Much speculation abounds as to why this trend is occurring, including the self-perpetuating reality of boys not seeing enough role models in the classroom and assuming teaching is a job for women. Whatever the reason, it is clear that the situation is not ideal and there have been calls for the imbalance to be addressed.
Research suggests that male teachers are very important, particularly in the primary years, for both boys and girls, and there is an expressed need for both by both parents and students. Teachers have a significant role to play in showing students how to respond in appropriate ways to those of the opposite sex, including demonstrating positive and respectful interactions for students to echo.

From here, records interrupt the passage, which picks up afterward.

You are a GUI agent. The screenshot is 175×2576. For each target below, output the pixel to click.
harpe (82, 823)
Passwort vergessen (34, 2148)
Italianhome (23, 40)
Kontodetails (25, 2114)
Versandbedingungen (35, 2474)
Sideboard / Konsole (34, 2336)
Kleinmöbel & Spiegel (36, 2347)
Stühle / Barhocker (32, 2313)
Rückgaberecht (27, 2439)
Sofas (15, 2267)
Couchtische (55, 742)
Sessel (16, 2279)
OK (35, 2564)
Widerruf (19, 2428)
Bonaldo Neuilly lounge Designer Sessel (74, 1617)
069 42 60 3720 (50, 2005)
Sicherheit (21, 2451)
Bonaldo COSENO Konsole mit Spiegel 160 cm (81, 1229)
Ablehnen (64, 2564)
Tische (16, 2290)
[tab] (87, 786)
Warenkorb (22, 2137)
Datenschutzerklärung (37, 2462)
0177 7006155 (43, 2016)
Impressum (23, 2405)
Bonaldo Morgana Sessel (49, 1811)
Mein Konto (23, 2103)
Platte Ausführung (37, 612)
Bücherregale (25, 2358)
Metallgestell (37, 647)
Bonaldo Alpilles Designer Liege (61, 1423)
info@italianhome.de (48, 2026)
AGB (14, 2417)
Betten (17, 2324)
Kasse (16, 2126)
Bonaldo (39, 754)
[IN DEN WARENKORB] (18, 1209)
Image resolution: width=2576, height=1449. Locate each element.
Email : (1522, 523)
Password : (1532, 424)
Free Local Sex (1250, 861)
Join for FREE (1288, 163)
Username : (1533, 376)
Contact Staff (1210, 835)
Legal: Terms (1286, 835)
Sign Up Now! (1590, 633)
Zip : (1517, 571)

Raising Boys author, Steve Biddulph writes compellingly of the importance of mentoring connections for boys, drawing out clearly the importance of connection and belonging. Teen males are crying out for great role models, particularly in single parent situations where there is an absence of a male altogether.

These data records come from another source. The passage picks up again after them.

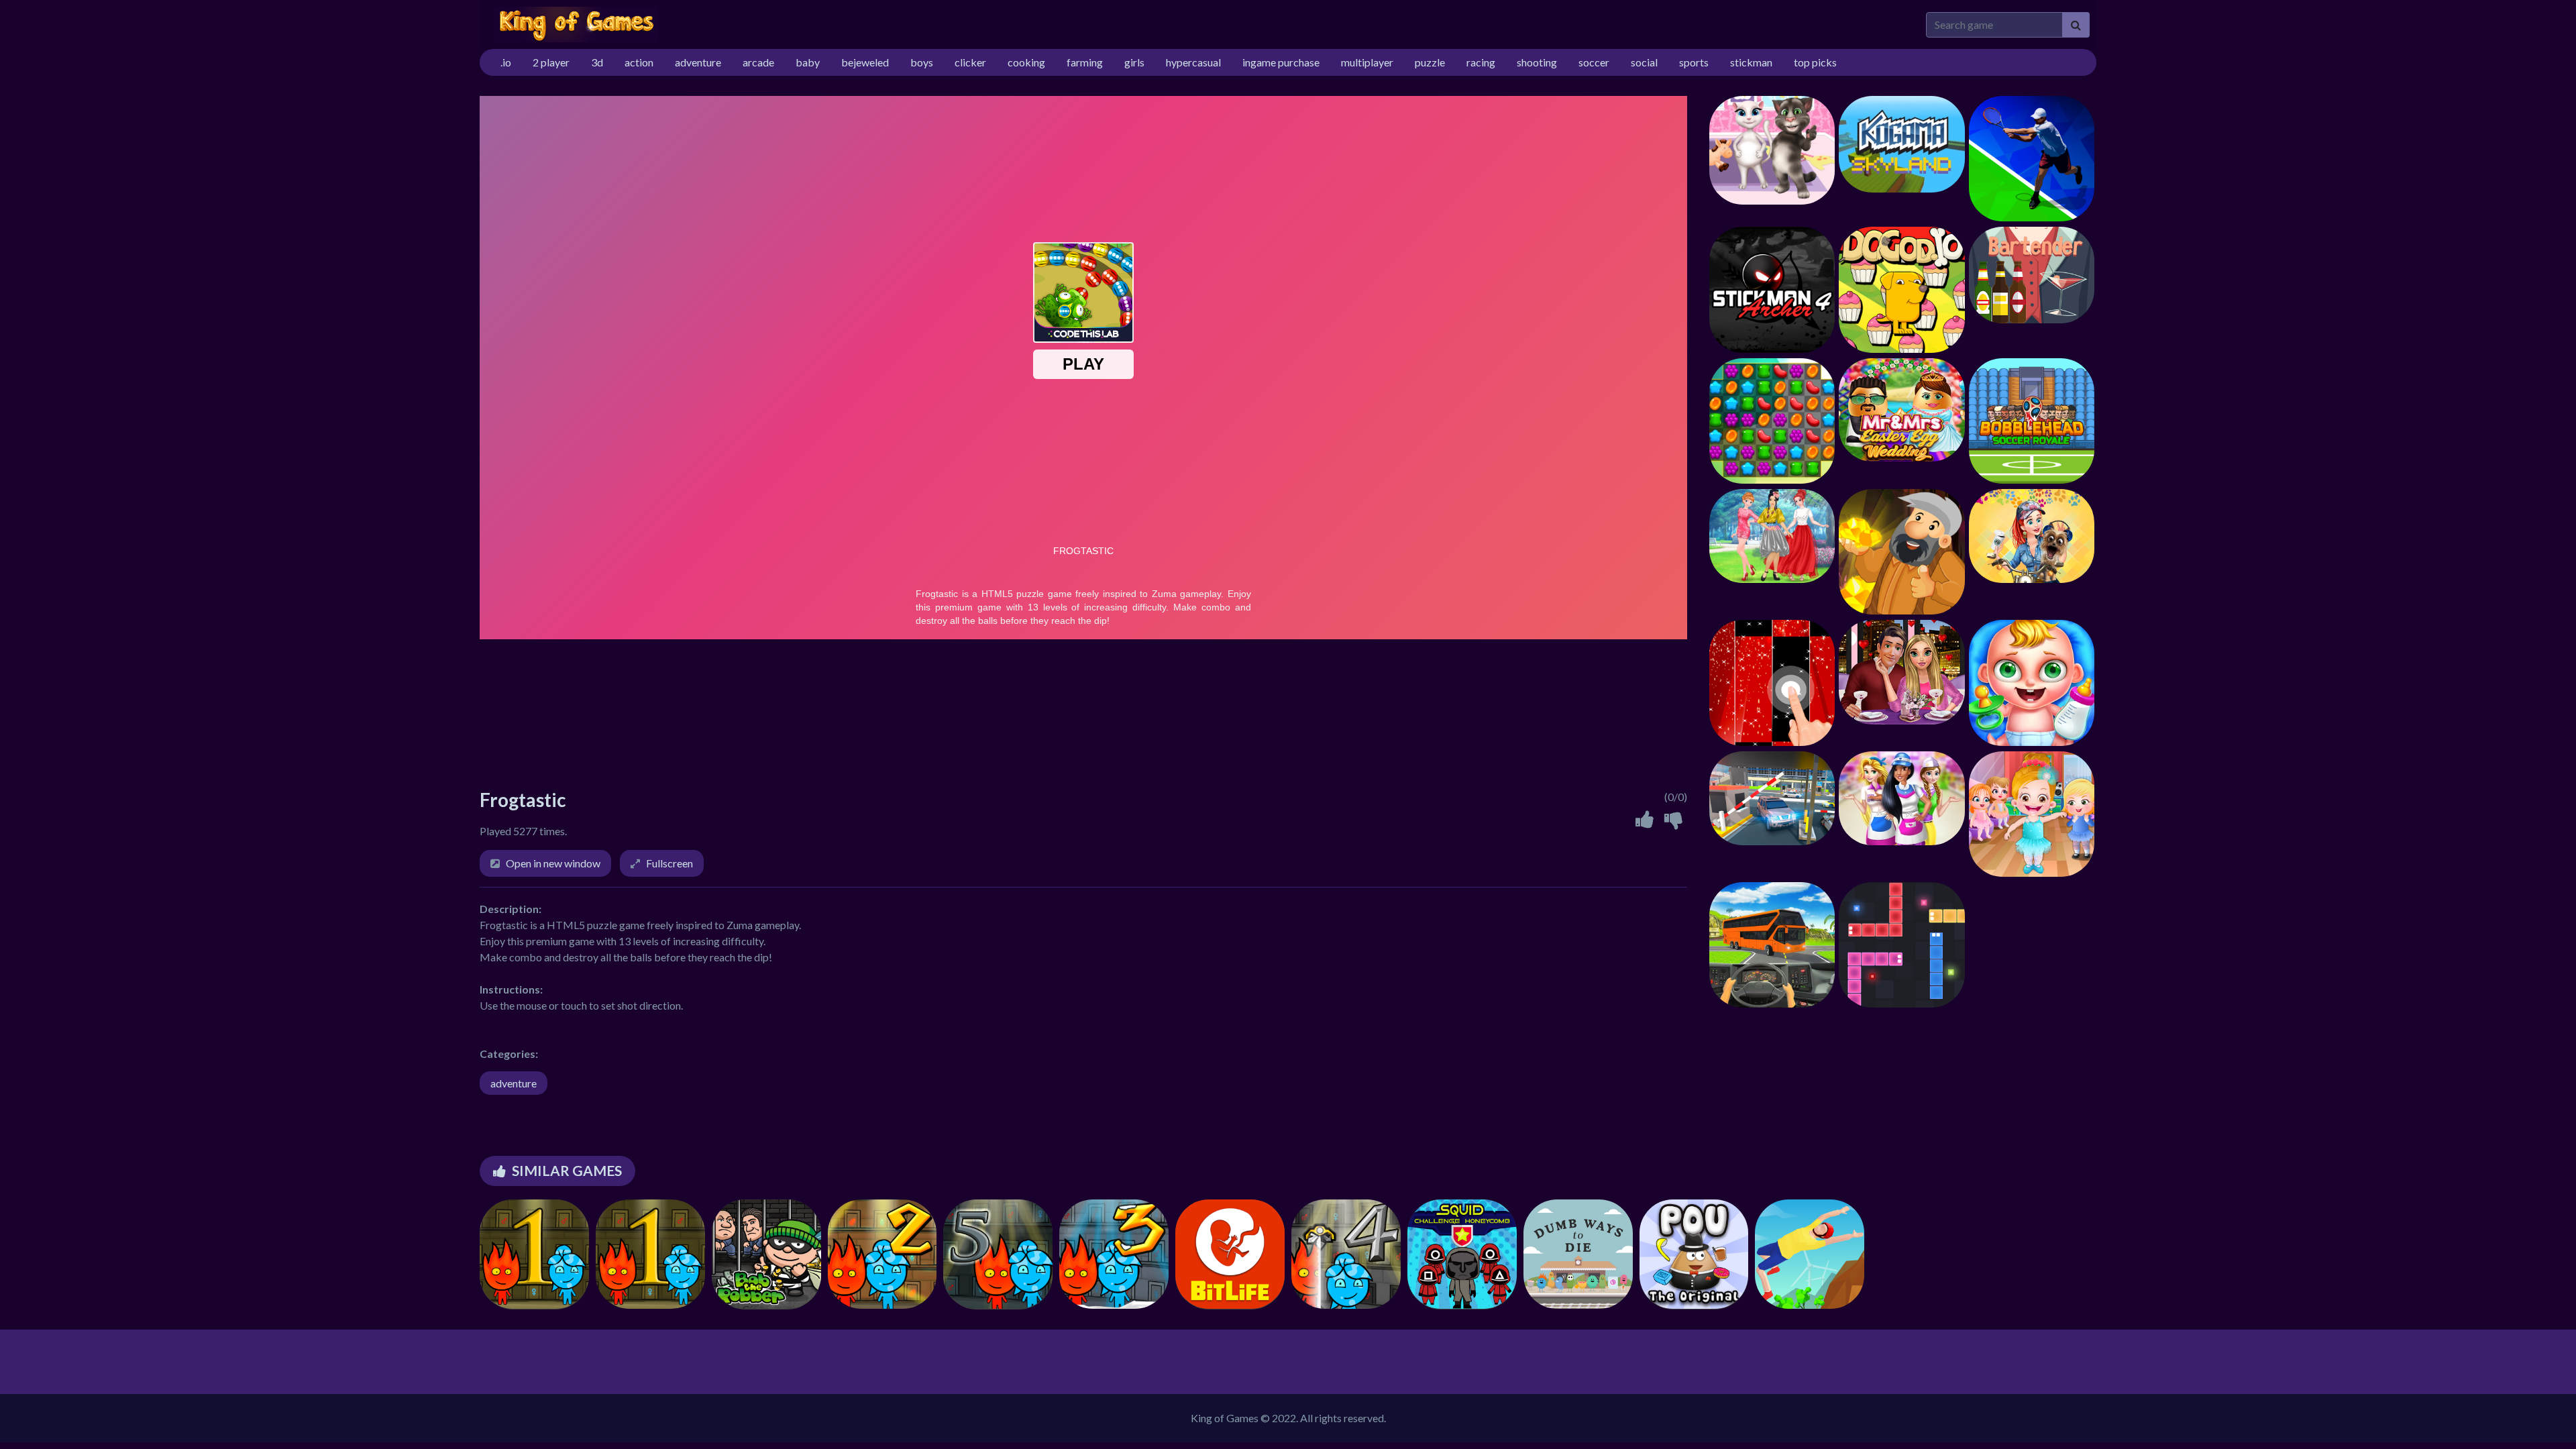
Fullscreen (669, 863)
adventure (513, 1083)
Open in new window (553, 863)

In light of the sharp decline, it is both encouraging and exceptional that at Belgrave Heights Christian School (BHCS) we have almost equal numbers of full time male and female teachers (50% male in primary and 46% in secondary).
Recent research conducted by Relational Schools founder, Rob Loe, confirms that the presence of gender balance is an important distinctive for our school.
A key finding in the study conducted on BHCS was that male students perceived a stronger relationship with male teachers, and female students perceived a stronger relationship with female teachers. Given that the teacher and student relationship reflects, in many ways, the relationship between parent and child, it requires a balance of both protective and nurturing roles to be performed. Loe states: ‘each gender narrative and story, with its unique expressions and challenges, presents an opportunity for students to thrive as individuals.’ The study also concludes that ‘students with secure attachments relate well to teachers and their peers and are far more confident when exploring relationships outside the primary context.’
At BHCS we are proud of all our teachers. We are grateful and encouraged to have a dynamic team of males and females who are committed to living lives of transformative power and who genuinely care about each and every student in their influence.